Task statement - Give the following records again in full and without alteration.

Available records -
══════════

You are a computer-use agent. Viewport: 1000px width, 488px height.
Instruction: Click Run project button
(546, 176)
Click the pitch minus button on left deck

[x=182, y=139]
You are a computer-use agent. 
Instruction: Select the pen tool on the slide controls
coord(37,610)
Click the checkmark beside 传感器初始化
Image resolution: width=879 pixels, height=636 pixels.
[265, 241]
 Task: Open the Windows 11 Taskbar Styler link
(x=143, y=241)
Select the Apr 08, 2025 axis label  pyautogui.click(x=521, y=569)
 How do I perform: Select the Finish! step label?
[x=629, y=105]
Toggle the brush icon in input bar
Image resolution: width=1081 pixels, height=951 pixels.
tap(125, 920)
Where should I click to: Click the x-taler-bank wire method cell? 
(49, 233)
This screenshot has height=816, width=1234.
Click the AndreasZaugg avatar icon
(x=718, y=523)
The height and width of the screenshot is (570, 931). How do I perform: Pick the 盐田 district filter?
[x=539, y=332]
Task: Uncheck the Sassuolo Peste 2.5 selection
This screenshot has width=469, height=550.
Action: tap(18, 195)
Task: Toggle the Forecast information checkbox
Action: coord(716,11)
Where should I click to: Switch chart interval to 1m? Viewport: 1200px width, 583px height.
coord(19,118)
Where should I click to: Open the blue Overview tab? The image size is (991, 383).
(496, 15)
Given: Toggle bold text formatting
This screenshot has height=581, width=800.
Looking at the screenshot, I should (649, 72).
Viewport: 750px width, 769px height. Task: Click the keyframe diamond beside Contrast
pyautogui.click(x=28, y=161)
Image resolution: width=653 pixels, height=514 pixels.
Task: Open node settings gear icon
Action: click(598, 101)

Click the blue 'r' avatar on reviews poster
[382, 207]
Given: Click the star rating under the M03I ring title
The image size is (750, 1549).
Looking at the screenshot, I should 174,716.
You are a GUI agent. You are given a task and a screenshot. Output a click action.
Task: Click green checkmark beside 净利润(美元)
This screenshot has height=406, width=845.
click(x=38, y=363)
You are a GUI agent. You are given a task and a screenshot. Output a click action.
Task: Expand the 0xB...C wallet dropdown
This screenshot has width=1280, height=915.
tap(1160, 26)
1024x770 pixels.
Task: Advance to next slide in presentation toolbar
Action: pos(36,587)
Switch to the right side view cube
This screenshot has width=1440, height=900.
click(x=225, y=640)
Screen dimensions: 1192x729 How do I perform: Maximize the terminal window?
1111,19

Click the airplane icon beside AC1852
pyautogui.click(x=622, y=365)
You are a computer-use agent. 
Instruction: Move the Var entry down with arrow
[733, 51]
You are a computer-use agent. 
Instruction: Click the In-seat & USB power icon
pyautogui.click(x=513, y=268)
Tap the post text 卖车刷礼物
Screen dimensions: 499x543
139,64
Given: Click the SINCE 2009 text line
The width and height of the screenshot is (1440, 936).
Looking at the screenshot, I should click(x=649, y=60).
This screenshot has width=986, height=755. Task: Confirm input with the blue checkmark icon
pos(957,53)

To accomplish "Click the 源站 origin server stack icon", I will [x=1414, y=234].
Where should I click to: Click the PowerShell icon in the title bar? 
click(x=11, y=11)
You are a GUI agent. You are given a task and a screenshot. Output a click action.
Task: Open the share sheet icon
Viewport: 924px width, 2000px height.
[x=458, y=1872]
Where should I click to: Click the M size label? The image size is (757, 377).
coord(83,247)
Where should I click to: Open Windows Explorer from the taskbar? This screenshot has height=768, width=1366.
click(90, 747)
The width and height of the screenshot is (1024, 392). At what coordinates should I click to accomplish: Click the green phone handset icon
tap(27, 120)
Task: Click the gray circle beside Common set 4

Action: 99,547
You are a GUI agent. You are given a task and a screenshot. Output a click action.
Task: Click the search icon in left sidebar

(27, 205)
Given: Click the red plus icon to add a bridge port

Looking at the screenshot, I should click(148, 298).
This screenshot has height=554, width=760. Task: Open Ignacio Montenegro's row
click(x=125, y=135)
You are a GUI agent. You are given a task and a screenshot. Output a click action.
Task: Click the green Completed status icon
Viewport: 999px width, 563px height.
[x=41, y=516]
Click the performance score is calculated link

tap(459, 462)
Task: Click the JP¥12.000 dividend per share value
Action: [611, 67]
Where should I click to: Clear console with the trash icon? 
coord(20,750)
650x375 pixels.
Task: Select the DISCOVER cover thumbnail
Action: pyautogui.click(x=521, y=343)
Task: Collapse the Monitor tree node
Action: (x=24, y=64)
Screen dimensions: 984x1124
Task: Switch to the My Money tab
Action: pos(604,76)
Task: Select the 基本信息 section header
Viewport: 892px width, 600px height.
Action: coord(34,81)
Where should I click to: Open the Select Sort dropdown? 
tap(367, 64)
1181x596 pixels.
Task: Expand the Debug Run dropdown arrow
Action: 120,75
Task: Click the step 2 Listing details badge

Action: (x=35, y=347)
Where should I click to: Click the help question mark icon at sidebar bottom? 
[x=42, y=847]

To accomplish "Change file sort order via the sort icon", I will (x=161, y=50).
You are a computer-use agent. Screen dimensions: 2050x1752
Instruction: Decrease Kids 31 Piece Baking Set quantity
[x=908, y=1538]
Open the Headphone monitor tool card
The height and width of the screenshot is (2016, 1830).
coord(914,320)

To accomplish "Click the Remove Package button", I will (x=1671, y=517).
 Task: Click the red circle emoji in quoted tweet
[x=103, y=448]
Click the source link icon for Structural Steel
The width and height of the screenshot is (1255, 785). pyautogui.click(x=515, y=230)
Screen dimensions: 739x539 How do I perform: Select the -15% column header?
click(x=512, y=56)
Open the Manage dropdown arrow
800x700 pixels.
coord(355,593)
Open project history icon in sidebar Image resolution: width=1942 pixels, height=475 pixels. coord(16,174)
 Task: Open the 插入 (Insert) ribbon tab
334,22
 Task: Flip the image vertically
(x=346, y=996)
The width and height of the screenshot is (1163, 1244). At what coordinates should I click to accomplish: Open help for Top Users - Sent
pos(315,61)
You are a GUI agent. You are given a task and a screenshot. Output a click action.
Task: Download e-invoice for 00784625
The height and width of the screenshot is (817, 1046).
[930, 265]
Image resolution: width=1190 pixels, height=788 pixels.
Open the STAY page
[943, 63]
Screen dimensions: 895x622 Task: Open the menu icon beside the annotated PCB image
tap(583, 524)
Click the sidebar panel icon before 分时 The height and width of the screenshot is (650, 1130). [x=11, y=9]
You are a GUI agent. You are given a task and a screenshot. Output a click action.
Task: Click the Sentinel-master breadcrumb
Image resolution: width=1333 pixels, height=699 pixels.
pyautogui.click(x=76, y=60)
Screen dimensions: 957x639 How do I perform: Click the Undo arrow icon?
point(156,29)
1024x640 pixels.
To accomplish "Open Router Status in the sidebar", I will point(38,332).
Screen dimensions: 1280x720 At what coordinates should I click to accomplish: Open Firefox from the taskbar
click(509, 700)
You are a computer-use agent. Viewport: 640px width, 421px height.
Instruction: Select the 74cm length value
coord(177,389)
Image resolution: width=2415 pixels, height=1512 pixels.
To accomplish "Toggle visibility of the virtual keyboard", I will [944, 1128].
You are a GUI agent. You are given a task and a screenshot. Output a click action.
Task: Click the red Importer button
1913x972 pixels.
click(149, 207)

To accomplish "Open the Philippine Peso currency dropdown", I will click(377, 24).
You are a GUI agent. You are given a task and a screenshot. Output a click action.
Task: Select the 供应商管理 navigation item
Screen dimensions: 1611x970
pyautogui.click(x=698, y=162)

══════════

Task response -
You are a computer-use agent. Viewport: 1000px width, 488px height.
Instruction: Click Run project button
(546, 176)
Click the pitch minus button on left deck

[x=182, y=139]
You are a computer-use agent. 
Instruction: Select the pen tool on the slide controls
coord(37,610)
Click the checkmark beside 传感器初始化
Image resolution: width=879 pixels, height=636 pixels.
[265, 241]
 Task: Open the Windows 11 Taskbar Styler link
(x=143, y=241)
Select the Apr 08, 2025 axis label  pyautogui.click(x=521, y=569)
 How do I perform: Select the Finish! step label?
[x=629, y=105]
Toggle the brush icon in input bar
Image resolution: width=1081 pixels, height=951 pixels.
tap(125, 920)
Where should I click to: Click the x-taler-bank wire method cell? 
(49, 233)
This screenshot has height=816, width=1234.
Click the AndreasZaugg avatar icon
(x=718, y=523)
The height and width of the screenshot is (570, 931). How do I perform: Pick the 盐田 district filter?
[x=539, y=332]
Task: Uncheck the Sassuolo Peste 2.5 selection
This screenshot has width=469, height=550.
Action: tap(18, 195)
Task: Toggle the Forecast information checkbox
Action: coord(716,11)
Where should I click to: Switch chart interval to 1m? Viewport: 1200px width, 583px height.
coord(19,118)
Where should I click to: Open the blue Overview tab? The image size is (991, 383).
(496, 15)
Given: Toggle bold text formatting
This screenshot has height=581, width=800.
Looking at the screenshot, I should (649, 72).
Viewport: 750px width, 769px height. Task: Click the keyframe diamond beside Contrast
pyautogui.click(x=28, y=161)
Image resolution: width=653 pixels, height=514 pixels.
Task: Open node settings gear icon
Action: click(598, 101)

Click the blue 'r' avatar on reviews poster
[382, 207]
Given: Click the star rating under the M03I ring title
The image size is (750, 1549).
Looking at the screenshot, I should 174,716.
You are a GUI agent. You are given a task and a screenshot. Output a click action.
Task: Click green checkmark beside 净利润(美元)
This screenshot has height=406, width=845.
click(x=38, y=363)
You are a GUI agent. You are given a task and a screenshot. Output a click action.
Task: Expand the 0xB...C wallet dropdown
This screenshot has width=1280, height=915.
tap(1160, 26)
1024x770 pixels.
Task: Advance to next slide in presentation toolbar
Action: pos(36,587)
Switch to the right side view cube
This screenshot has width=1440, height=900.
click(x=225, y=640)
Screen dimensions: 1192x729 How do I perform: Maximize the terminal window?
1111,19

Click the airplane icon beside AC1852
pyautogui.click(x=622, y=365)
You are a computer-use agent. 
Instruction: Move the Var entry down with arrow
[733, 51]
You are a computer-use agent. 
Instruction: Click the In-seat & USB power icon
pyautogui.click(x=513, y=268)
Tap the post text 卖车刷礼物
Screen dimensions: 499x543
139,64
Given: Click the SINCE 2009 text line
The width and height of the screenshot is (1440, 936).
Looking at the screenshot, I should click(x=649, y=60).
This screenshot has width=986, height=755. Task: Confirm input with the blue checkmark icon
pos(957,53)

To accomplish "Click the 源站 origin server stack icon", I will [x=1414, y=234].
Where should I click to: Click the PowerShell icon in the title bar? 
click(x=11, y=11)
You are a GUI agent. You are given a task and a screenshot. Output a click action.
Task: Open the share sheet icon
Viewport: 924px width, 2000px height.
[x=458, y=1872]
Where should I click to: Click the M size label? The image size is (757, 377).
coord(83,247)
Where should I click to: Open Windows Explorer from the taskbar? This screenshot has height=768, width=1366.
click(90, 747)
The width and height of the screenshot is (1024, 392). At what coordinates should I click to accomplish: Click the green phone handset icon
tap(27, 120)
Task: Click the gray circle beside Common set 4

Action: 99,547
You are a GUI agent. You are given a task and a screenshot. Output a click action.
Task: Click the search icon in left sidebar

(27, 205)
Given: Click the red plus icon to add a bridge port

Looking at the screenshot, I should click(148, 298).
This screenshot has height=554, width=760. Task: Open Ignacio Montenegro's row
click(x=125, y=135)
You are a GUI agent. You are given a task and a screenshot. Output a click action.
Task: Click the green Completed status icon
Viewport: 999px width, 563px height.
[x=41, y=516]
Click the performance score is calculated link

tap(459, 462)
Task: Click the JP¥12.000 dividend per share value
Action: [611, 67]
Where should I click to: Clear console with the trash icon? 
coord(20,750)
650x375 pixels.
Task: Select the DISCOVER cover thumbnail
Action: pyautogui.click(x=521, y=343)
Task: Collapse the Monitor tree node
Action: (x=24, y=64)
Screen dimensions: 984x1124
Task: Switch to the My Money tab
Action: pos(604,76)
Task: Select the 基本信息 section header
Viewport: 892px width, 600px height.
Action: coord(34,81)
Where should I click to: Open the Select Sort dropdown? 
tap(367, 64)
1181x596 pixels.
Task: Expand the Debug Run dropdown arrow
Action: 120,75
Task: Click the step 2 Listing details badge

Action: (x=35, y=347)
Where should I click to: Click the help question mark icon at sidebar bottom? 
[x=42, y=847]

To accomplish "Change file sort order via the sort icon", I will (x=161, y=50).
You are a computer-use agent. Screen dimensions: 2050x1752
Instruction: Decrease Kids 31 Piece Baking Set quantity
[x=908, y=1538]
Open the Headphone monitor tool card
The height and width of the screenshot is (2016, 1830).
coord(914,320)

To accomplish "Click the Remove Package button", I will (x=1671, y=517).
 Task: Click the red circle emoji in quoted tweet
[x=103, y=448]
Click the source link icon for Structural Steel
The width and height of the screenshot is (1255, 785). pyautogui.click(x=515, y=230)
Screen dimensions: 739x539 How do I perform: Select the -15% column header?
click(x=512, y=56)
Open the Manage dropdown arrow
800x700 pixels.
coord(355,593)
Open project history icon in sidebar Image resolution: width=1942 pixels, height=475 pixels. coord(16,174)
 Task: Open the 插入 (Insert) ribbon tab
334,22
 Task: Flip the image vertically
(x=346, y=996)
The width and height of the screenshot is (1163, 1244). At what coordinates should I click to accomplish: Open help for Top Users - Sent
pos(315,61)
You are a GUI agent. You are given a task and a screenshot. Output a click action.
Task: Download e-invoice for 00784625
The height and width of the screenshot is (817, 1046).
[930, 265]
Image resolution: width=1190 pixels, height=788 pixels.
Open the STAY page
[943, 63]
Screen dimensions: 895x622 Task: Open the menu icon beside the annotated PCB image
tap(583, 524)
Click the sidebar panel icon before 分时 The height and width of the screenshot is (650, 1130). [x=11, y=9]
You are a GUI agent. You are given a task and a screenshot. Output a click action.
Task: Click the Sentinel-master breadcrumb
Image resolution: width=1333 pixels, height=699 pixels.
pyautogui.click(x=76, y=60)
Screen dimensions: 957x639 How do I perform: Click the Undo arrow icon?
point(156,29)
1024x640 pixels.
To accomplish "Open Router Status in the sidebar", I will point(38,332).
Screen dimensions: 1280x720 At what coordinates should I click to accomplish: Open Firefox from the taskbar
click(509, 700)
You are a computer-use agent. Viewport: 640px width, 421px height.
Instruction: Select the 74cm length value
coord(177,389)
Image resolution: width=2415 pixels, height=1512 pixels.
To accomplish "Toggle visibility of the virtual keyboard", I will [944, 1128].
You are a GUI agent. You are given a task and a screenshot. Output a click action.
Task: Click the red Importer button
1913x972 pixels.
click(149, 207)

To accomplish "Open the Philippine Peso currency dropdown", I will click(377, 24).
You are a GUI agent. You are given a task and a screenshot. Output a click action.
Task: Select the 供应商管理 navigation item
Screen dimensions: 1611x970
pyautogui.click(x=698, y=162)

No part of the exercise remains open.